眼前一片错落的屋舍,隐匿于山林之间,显然有人长期居住。
他心头一紧:张欧美极有可能就被藏在这里。
“没想到这深山里竟有这么大一片建筑群……如果真是有人定居,怎么可能一点风声都没有?工程不小,居然没人察觉?”
他越想越觉得诡异。
若说是正规开发,必有合作单位、施工记录,可他从未听说过这里有项目落地。
“到底是谁在背后运作?这些人住在这里究竟做什么?看样子,绝非正经营生。”
按理说,若有商业活动,总会与当地有些往来,签合同、雇工人、运材料,总该留下痕迹。
可这里仿佛凭空出现,悄无声息,像一道藏在暗处的影子,令人不安。
他从未听说过有谁在这座山上搞过什么大型项目,因此眼前这群人的举动显得格外诡异。
更让他想不通的是,究竟是什么样的人物,才敢在这荒山野岭盖起一座如此气派的宅子。
“先别琢磨这些了,当务之急是赶紧把张欧美从他们那房间里救出来。
也不知道抓她来到底想干什么,但可以肯定一点——绝不是为了钱。
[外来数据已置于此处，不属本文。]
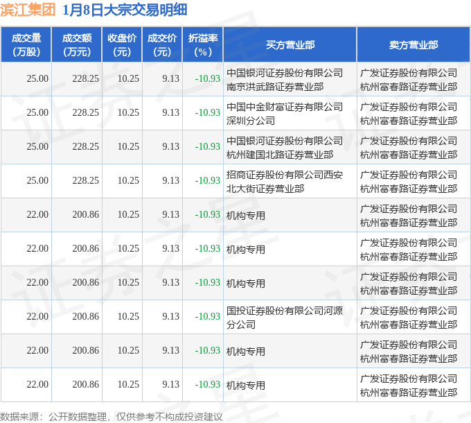Click first row's 25.00 volume cell
The image size is (471, 423).
(37, 79)
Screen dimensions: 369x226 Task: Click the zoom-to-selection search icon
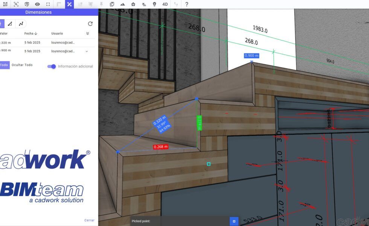pyautogui.click(x=16, y=4)
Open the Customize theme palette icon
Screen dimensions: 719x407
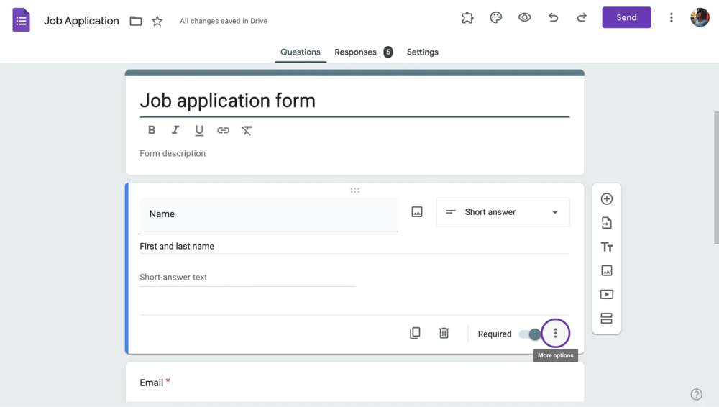pyautogui.click(x=496, y=18)
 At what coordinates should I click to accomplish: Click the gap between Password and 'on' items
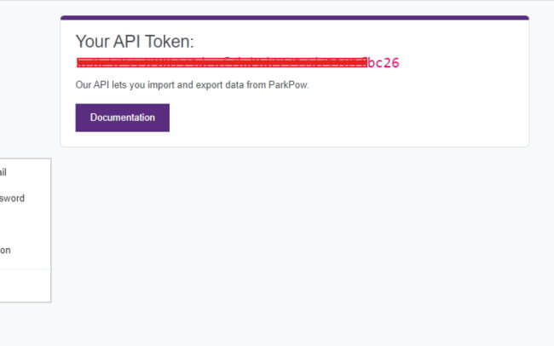coord(25,224)
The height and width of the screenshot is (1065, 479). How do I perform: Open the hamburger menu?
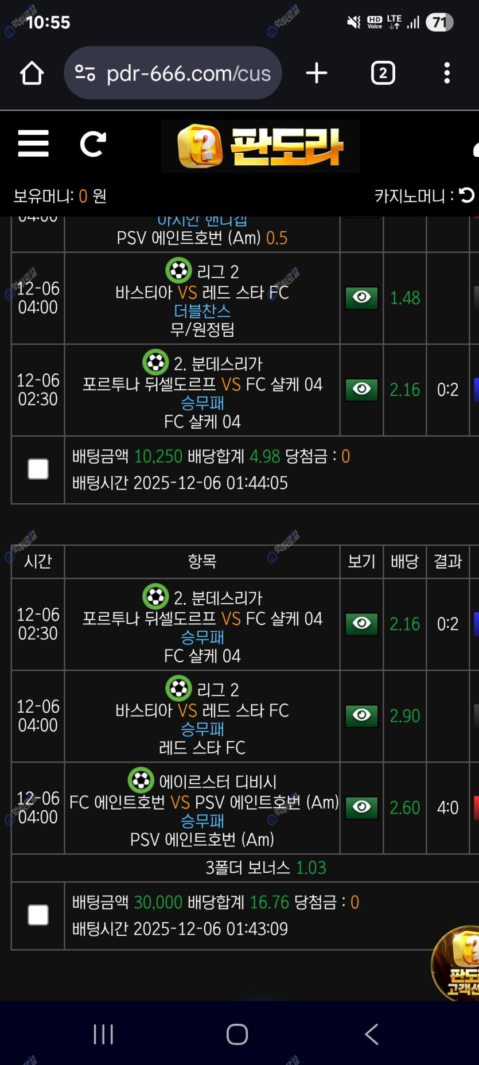click(x=33, y=143)
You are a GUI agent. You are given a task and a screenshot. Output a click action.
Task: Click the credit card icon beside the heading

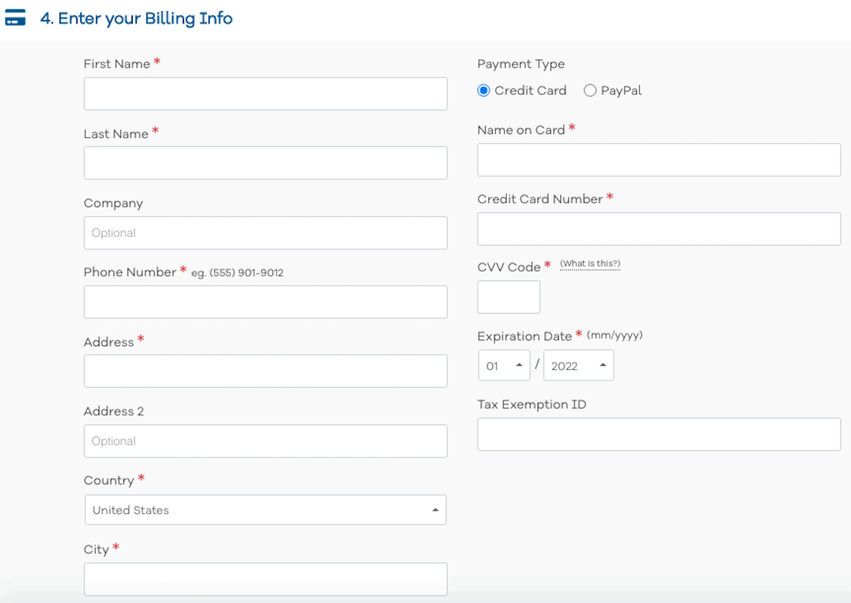point(16,16)
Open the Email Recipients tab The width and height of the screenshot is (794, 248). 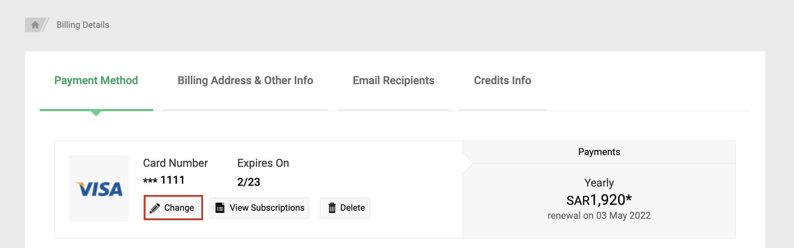[x=393, y=80]
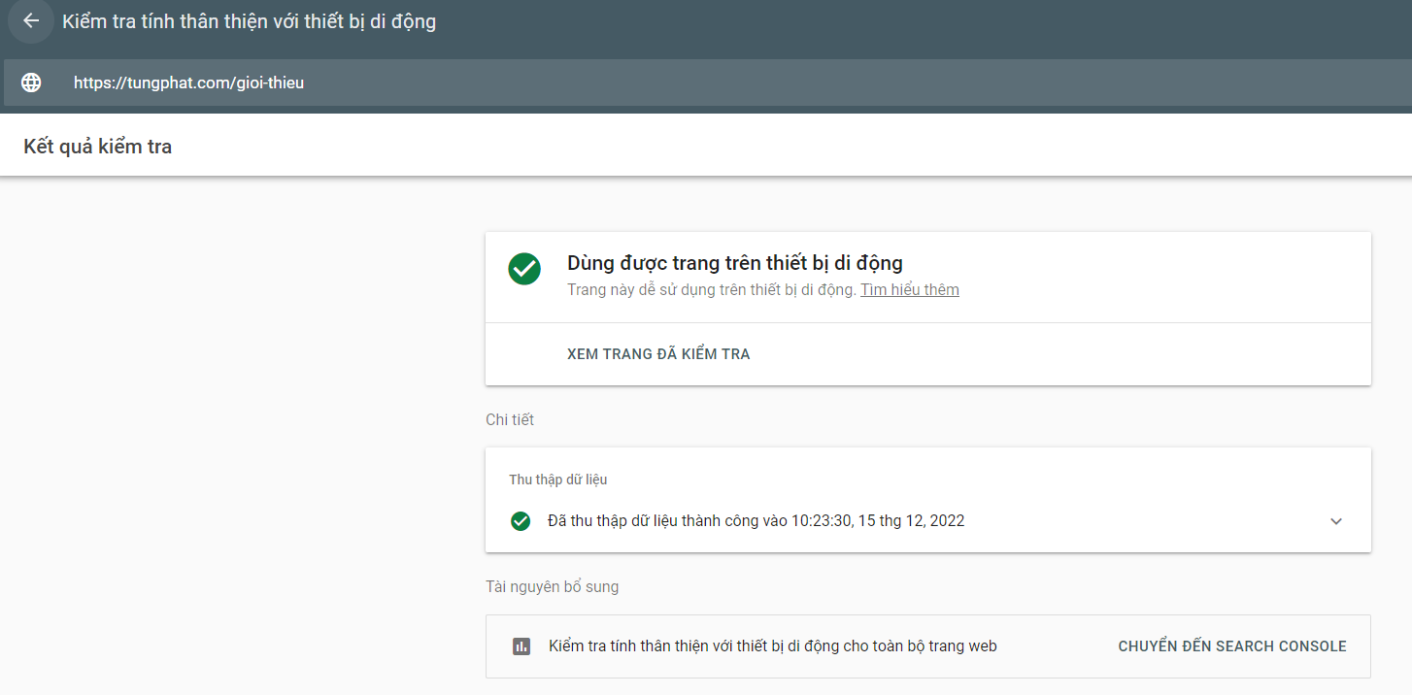Screen dimensions: 1412x695
Task: Open the 'Tìm hiểu thêm' link
Action: pos(909,289)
”
要是图财,根本没必要大动干戈地建这么庞大的设施。
显然,背后藏着更深的图谋。
……
“真怪,咱们老大今儿怎么又把那人叫回去了?不是说好要留下的吗?我刚才还打算仔细瞧瞧她呢,结果人刚露面就被带走了,连个影儿都没见着。”
李泽俊正准备潜入时,忽然看见两个人从里面走出来,边走边低声议论,提到的那个被抓回来的人,听上去正是张欧美。
他心头一紧,觉得有必要靠近听听。
可他这副打扮一看就和这群人不一样,贸然上前只会惹人怀疑。
无奈之下,只能躲在暗处偷听。
旁边那人听见同伴提起张欧美,也嘀咕起来:“说不定啊,是今天送她过去的时候,老大一眼瞧上了,觉得她太出挑,压不住心思,连夜就把人召回去了。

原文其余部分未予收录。